Nigel Melville, CEO della Federazione, in una recente intervista si è detto estremamente soddisfatto di quanto sta accadendo alla palla ovale americana, soprattutto per la diffusione che essa sta avendo a livello scolastico e collegiale. E a proposito dell’arrivo dei tutti neri, nulla è lasciato al caso, con una campagna promozionale e pubblicitaria che, assicura Melville, darà tantissimo risalto all’evento. Insomma, nulla ma proprio nulla è lasciato al caso. E sappaimo che quando gli americani decidono di buttarsi in un progetto, costi quel che costi lo portano avanti.

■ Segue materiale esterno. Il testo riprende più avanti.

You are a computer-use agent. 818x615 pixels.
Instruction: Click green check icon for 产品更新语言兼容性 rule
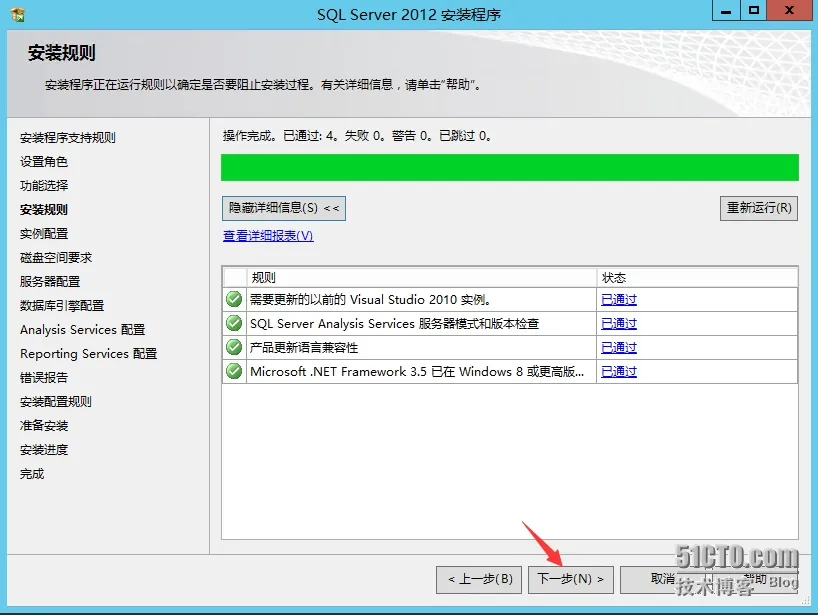(x=234, y=347)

Se dovessimo indovinare il prossimo paese non appartenente ai confini tradizionali di Ovalia in cui verrà organizzata un’edizione della Coppa del Mondo, siamo pronti a scommettere più di qualche dollaro sugli Stati Uniti. Il numero di squadre e tifosi è in forte crescita, le strutture adeguate di certo non mancano,  in fatto di marketing ed interessi economici la cosa filerebbe via perfettamente, e recentemente Mike Miller, chief del Board, ha dichiarato al New York Times che non è una questione di se ma di quando. E l’antipasto potrebbe essere la Coppa del Mondo di Rugby Seven, in programma nel 2018, e nei confronti della quale la Federazione avanzerà nei prossimi mesi la propria candidatura.